▶ [Aim 1] Please condense the paragraph beginning "It’s possible that you’re already performing" in the text on data reliability engineering below, keeping its main facts.
▶ [Aim 2] Extend the text on data reliability engineering with new material that follows on from its final paragraph.
*** Source text
It’s possible that you’re already performing many of the duties and have many of the skills listed above, just under the guise of a different title, like data engineer, data scientist, software engineer, or devops engineer. Making the switch official can help your organization recognize the importance of that work, and give you the freedom to prioritize it appropriately, making sure it doesn’t get sidelined in lieu of other projects like extending your data model. Ultimately this benefits the organization by ensuring someone is thinking comprehensively about how to measure and defend the reliability of your data, while maintaining data engineering and data science velocity.

Some reasons to make the switch:

  • More recognition for the work you’re probably already doing!
  • Easier for you to fully prioritize data reliability projects
  • Easier to hire and interview for more DRE team mates in the future
  • Centralizes responsibility for reliability engineering with you, freeing up your teammates
  • Clarifying career progression - just as site reliability engineering has become a separate ladder within engineering in many organizations, having a specific, separate title for data reliability can facilitate certain distinct demands or criteria, for instance additional compensation for being on-call for data pipelines.

In short: you’ll be getting clear buy-in from your organization that data reliability matters, is worth dedicating real effort toward, and is worth compensating for appropriately if successful.

Persuading your company that they need to focus on data reliability

In the early days of an organization, particularly a fast-growing one, there will often be little focus on data quality, freshness, and overall reliability. Many times, it’s only when a crisis finally occurs – an outage that wasn’t caught, a machine learning model that made an embarrassing determination – that spurs organizations to change.

It’s just natural to focus on advancing the business and ignore potential risks from data outages until the organization has experienced one. Don’t get too hung up on this. Unless it’s truly an existential threat to the business, only small investments in data reliability engineering are likely to get buy-in. But once an outage does occur, you can be prepared with an action plan, and get buy-in while everyone still feels the heat and are ready to dedicate resources toward prevention.
******
*** Dataset entries
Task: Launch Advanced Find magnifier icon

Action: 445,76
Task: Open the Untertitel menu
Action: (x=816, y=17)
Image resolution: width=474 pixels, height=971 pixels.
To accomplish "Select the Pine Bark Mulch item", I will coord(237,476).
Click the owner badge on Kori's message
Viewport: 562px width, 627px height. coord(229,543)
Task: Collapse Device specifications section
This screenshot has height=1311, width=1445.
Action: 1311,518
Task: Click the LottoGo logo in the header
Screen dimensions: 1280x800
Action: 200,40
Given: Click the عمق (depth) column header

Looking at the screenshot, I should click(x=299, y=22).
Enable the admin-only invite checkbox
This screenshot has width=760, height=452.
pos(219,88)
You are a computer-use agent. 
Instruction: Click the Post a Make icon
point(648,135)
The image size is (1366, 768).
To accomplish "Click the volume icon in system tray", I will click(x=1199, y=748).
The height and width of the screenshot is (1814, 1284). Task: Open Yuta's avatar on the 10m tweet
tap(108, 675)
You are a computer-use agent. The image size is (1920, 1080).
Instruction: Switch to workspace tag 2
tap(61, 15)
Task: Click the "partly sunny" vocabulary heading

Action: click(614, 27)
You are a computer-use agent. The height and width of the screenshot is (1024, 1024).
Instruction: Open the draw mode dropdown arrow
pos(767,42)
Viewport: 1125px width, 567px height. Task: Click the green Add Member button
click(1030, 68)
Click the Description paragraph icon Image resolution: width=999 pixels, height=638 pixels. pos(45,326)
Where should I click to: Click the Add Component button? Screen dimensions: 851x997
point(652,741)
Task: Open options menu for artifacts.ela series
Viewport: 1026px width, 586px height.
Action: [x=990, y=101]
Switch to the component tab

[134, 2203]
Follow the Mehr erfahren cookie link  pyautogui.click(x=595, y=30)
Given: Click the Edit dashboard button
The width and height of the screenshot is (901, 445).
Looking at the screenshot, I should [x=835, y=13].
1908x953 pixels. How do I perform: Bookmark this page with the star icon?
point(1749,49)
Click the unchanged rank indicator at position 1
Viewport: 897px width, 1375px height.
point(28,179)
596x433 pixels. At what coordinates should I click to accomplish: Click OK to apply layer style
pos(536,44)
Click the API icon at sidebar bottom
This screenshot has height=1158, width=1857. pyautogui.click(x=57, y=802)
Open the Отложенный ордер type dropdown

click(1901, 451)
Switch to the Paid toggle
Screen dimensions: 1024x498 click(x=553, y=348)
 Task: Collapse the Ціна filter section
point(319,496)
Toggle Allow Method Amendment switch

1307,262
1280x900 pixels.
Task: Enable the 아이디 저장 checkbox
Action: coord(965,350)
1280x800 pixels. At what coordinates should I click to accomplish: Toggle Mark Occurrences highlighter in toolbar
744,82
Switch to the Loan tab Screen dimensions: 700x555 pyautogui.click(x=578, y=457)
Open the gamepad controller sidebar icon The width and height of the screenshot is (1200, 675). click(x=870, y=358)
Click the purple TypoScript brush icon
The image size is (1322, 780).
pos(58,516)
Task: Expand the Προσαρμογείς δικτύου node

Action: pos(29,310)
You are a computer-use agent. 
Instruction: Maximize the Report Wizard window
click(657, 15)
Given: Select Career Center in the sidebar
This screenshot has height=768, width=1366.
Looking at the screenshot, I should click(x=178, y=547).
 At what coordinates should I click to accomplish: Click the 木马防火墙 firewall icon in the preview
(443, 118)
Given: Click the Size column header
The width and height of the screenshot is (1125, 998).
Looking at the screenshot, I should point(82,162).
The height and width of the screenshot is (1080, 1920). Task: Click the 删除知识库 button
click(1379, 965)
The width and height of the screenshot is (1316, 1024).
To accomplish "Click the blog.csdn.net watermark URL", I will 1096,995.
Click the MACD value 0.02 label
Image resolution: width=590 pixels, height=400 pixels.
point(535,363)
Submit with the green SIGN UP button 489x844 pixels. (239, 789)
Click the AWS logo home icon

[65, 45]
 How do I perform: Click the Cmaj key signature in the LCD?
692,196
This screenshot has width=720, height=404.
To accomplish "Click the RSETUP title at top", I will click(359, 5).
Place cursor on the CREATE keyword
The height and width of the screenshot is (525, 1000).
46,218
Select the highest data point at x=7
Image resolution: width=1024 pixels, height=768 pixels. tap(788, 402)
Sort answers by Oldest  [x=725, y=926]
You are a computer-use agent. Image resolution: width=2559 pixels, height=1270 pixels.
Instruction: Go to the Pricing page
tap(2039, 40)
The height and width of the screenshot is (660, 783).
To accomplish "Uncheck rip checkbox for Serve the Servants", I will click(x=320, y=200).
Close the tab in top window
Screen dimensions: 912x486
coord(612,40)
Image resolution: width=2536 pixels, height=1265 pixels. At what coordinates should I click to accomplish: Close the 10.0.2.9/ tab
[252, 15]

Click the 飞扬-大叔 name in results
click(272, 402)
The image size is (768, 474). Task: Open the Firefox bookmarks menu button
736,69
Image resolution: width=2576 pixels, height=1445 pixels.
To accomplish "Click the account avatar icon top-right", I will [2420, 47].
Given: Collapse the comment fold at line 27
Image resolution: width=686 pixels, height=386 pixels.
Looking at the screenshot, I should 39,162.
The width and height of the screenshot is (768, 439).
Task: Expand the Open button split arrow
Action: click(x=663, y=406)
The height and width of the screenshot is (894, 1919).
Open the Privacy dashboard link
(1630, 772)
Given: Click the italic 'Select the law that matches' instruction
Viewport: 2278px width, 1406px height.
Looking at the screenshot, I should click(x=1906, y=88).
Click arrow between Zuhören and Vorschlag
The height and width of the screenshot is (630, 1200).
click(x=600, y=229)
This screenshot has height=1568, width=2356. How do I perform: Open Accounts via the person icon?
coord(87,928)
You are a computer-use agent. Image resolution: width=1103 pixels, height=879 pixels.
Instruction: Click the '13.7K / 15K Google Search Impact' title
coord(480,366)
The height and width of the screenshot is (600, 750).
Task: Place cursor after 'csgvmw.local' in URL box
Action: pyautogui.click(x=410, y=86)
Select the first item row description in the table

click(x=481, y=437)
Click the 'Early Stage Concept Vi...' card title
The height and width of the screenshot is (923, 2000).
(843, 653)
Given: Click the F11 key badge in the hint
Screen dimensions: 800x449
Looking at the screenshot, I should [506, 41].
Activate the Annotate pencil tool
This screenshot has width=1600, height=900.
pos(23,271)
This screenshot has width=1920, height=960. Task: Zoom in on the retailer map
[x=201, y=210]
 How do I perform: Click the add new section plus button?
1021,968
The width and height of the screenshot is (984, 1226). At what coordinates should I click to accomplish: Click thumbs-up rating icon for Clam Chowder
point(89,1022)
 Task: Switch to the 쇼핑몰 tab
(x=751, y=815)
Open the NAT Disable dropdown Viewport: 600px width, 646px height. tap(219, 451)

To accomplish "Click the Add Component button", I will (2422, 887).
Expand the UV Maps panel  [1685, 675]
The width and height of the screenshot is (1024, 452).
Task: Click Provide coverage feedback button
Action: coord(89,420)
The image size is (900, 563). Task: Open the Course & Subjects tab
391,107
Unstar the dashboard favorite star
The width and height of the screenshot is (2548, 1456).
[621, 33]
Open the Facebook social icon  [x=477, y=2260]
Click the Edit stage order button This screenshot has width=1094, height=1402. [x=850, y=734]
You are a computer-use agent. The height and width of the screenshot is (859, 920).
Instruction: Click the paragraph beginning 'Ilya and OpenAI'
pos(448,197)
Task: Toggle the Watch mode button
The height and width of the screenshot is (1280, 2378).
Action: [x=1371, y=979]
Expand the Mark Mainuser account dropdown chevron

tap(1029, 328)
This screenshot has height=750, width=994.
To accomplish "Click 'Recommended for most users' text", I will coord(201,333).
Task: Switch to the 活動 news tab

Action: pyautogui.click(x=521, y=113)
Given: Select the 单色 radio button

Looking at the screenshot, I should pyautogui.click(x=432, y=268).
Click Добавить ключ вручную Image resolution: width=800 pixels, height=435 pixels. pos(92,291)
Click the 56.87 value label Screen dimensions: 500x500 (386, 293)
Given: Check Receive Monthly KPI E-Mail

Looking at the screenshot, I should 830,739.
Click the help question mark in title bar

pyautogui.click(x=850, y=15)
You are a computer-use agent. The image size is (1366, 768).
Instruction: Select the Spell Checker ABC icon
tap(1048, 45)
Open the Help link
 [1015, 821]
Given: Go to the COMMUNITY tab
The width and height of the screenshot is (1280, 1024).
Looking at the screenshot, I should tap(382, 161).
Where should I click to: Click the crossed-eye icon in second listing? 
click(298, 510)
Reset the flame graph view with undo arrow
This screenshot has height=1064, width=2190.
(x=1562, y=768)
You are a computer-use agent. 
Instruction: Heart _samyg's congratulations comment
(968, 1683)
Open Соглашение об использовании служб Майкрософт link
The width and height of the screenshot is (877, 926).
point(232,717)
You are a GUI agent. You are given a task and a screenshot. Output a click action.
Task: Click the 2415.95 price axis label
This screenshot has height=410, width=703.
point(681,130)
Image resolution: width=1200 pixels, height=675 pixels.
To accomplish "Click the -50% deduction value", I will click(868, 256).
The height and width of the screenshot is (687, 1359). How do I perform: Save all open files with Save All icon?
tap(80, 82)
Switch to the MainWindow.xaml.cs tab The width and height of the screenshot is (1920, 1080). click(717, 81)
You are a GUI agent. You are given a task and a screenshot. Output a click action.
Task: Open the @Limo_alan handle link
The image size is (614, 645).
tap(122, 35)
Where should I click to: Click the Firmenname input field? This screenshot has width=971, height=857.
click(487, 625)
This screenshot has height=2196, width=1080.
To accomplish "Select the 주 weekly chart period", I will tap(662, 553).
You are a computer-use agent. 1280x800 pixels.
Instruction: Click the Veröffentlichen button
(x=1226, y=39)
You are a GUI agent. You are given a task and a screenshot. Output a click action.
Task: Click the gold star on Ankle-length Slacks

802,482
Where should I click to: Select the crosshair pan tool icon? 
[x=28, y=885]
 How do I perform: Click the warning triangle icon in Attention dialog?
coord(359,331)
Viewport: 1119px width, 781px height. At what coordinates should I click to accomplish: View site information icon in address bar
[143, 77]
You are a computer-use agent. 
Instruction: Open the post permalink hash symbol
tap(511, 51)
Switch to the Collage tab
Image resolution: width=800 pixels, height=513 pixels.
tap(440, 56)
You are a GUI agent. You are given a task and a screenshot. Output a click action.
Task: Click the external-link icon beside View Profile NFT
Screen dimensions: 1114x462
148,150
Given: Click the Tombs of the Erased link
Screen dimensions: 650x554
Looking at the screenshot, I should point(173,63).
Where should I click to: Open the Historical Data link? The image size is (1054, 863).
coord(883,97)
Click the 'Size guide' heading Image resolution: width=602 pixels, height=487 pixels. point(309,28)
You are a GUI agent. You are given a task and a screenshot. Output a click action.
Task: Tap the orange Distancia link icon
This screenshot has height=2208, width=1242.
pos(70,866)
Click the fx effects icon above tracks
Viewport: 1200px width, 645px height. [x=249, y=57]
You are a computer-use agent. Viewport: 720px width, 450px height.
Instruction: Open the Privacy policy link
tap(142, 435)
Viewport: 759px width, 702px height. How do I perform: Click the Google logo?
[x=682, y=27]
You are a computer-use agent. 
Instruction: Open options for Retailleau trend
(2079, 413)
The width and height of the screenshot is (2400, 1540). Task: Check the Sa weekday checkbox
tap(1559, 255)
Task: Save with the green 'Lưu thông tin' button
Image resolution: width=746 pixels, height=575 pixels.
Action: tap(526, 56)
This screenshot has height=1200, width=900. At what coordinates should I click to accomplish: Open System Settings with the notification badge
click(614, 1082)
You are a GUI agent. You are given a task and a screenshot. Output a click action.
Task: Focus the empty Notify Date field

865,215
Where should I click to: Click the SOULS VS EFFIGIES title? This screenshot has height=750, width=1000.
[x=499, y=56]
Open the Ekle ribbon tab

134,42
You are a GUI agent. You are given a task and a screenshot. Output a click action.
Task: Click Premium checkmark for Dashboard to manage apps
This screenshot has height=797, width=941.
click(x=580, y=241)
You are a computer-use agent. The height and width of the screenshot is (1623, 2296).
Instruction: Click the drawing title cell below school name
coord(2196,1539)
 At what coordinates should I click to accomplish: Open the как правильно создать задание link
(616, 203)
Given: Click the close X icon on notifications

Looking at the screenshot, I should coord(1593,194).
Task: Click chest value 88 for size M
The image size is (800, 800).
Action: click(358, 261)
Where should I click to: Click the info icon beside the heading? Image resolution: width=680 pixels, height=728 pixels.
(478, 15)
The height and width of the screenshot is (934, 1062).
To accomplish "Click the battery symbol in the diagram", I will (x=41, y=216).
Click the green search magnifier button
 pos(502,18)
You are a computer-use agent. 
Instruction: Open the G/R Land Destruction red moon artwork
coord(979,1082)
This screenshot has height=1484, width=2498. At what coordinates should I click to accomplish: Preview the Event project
******
▶ [Task answer 1] You may already handle many of these duties under another title, such as data engineer, data scientist, software engineer, or devops engineer. Making the switch official helps your organization recognize that work. It also frees you to prioritize it so it isn't sidelined by projects like extending the data model. The organization benefits by having someone think comprehensively about measuring and defending data reliability while data engineering and data science keep their velocity.

▶ [Task answer 2]
In as quantitative a fashion as possible, demonstrate the cost of a lack of data reliability, including:

  • How a lack of data reliability directly affects engineer productivity. How much time does the average data engineer, analytics engineer, or data scientist spend reacting to data reliability issues?
  • How does data reliability affect executives’ ability to make good business decisions? If you surveyed the executive team, how many would say they trust the data they make decisions with, on an 8-out-of-10 or higher level? What percentage of decisions are still made without data backing them up?
  • How reliable are the organization’s machine learning models, and how expensive might an outage be if they were impacted? What’s the order of magnitude for the dollars-per-hour of outage? $1000/hr? $10,000/hr? At companies like Facebook and Uber, $1M-$10M/hr is entirely feasible depending on the model affected.
  • How might a lack of data reliability opens the company up to embarrassment and error? Are there compliance or PR risks if customer data is inaccurate? You can try the Wall Street Journal test for this: what if the WSJ discovered that all your customers were sent invoices for 3x their actual usage? Would the business be impacted by this news coverage?

You may then present a Data Reliability Initiative plan with concrete tasks, for example:

  • Defining data owners for each pipeline step from origin through to the end application
  • Setting data SLA’s, SLOs, and SLIs
  • Investing in a data observability tools like Bigeye
  • Investing in data pipeline testing with DBT or Great Expectations
  • Defining an on-call rotation for data reliability problems identified through testing and observability
  • Designating certain existing engineers as data reliability engineers (or hiring for this role in a new posting.

Have you successfully made the push for Data Reliability Engineering in your org? We want to hear from you, and share your learnings with the community. Reach out to dre@bigeye.com and tell us what’s worked for you!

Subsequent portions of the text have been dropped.